Caution urged on UK-inspired citizenship reforms

Caution urged on UK-inspired citizenship reforms

 (11 June 2015)

The Abbott government is attracting increasing scrutiny of major citizenship reforms. Two key changes take their inspiration from recent UK reforms.

The first is terminating citizenship for foreign fighters. The Minister for Immigration and Border Protection, Peter Dutton, will have the power to strip Australian citizenship from dual nationals fighting with terrorist groups under proposed changes. But a more extreme measure giving the Minister power to revoke Australian citizenship rendering someone stateless has been put to community consultation.

Dutton has said Australia must modernise its laws to bring them closer to the UK and other key partners. But this comes at a cost. Australia and the UK are signatories of the Universal Declaration of Human Rights. Article 15 states that “everyone has a right to nationality.” Rendering individuals stateless would appear to violate the UDHR.

This may be a cost some might believe worth paying. But the fact is trying to force open such a dangerous legal loophole on principle is unlikely to make much difference in practice. The UK has stripped citizenship in a few cases, but the benefits of this policy remains unclear. Perhaps we’ll never know.

It’s important that the public have confidence in the government’s policies. But we should always avoid winning favour with the crowd by cutting off the few. Unless substantial benefits can be tangibly shown, creating statelessness may breed bigger trouble ahead.
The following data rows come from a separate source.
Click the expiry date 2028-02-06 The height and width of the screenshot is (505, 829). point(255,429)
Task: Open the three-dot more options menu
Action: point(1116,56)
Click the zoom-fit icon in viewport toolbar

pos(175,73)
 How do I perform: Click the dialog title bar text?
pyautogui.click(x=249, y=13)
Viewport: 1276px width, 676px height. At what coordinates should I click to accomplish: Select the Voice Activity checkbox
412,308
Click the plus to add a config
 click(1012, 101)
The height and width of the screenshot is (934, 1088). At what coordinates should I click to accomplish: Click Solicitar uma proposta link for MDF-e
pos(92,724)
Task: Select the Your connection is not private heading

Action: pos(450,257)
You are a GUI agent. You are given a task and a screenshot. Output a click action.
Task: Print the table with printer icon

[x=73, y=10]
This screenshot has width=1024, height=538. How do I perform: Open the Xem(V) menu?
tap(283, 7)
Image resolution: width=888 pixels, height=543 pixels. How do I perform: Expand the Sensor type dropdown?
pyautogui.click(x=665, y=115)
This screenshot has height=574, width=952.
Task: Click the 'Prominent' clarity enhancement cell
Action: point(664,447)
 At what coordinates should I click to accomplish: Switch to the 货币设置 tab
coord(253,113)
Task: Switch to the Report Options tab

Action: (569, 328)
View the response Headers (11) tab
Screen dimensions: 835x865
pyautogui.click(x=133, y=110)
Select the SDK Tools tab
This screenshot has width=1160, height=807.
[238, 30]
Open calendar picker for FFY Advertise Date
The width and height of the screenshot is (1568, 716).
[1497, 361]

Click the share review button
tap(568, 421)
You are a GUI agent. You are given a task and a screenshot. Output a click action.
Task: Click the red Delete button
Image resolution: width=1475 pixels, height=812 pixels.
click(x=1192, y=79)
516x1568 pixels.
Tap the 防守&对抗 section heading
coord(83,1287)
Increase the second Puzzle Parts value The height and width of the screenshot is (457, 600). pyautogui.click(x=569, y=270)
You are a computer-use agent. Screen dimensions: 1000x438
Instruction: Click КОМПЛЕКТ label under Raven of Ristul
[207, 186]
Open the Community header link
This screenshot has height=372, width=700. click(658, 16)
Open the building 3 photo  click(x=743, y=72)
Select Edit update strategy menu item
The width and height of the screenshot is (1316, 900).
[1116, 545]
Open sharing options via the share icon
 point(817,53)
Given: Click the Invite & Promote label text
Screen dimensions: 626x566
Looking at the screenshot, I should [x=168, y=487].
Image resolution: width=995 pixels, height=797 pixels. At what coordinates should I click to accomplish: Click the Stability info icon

A second key UK-inspired change the Abbott government pursues is the introduction of English tests for new citizens. It’s crucial to promoting integration that migrants learn English whether in Australia or England.

Australia should be cautious in how closely it follows the UK. Britain has required formally that all new citizens know English for over 100 years. However, English skills were not incorporated into any test until more recently.

The UK reformed its regulations almost two years ago to tighten its policy. The level of satisfactory English all must demonstrate was raised and this will make it more difficult to qualify for citizenship.

The new English language rules are subject to about a dozen exemptions. Some of these are reasonable for children, persons over 65 years of age or victims of domestic abuse.

But the problem is that others are not. There are blanket exemptions for nationals of countries or holders of degrees taught in English that are no guarantee that those persons will meet the new standard.

The lesson Australia can draw from this is to introduce an English language test subject to fewer restrictions, and show the UK how it should maintain a more fair and consistent policy.

The UK has come a long way in reforming its still highly complex immigration rules. But it has much more to do. The UK benefited from adopting Australia’s points based system and Australia can learn from the UK in return. But opening the door to creating statelessness and enforcing English tests for some, but not others are two British mistakes that none should copy. Australia can and should do better.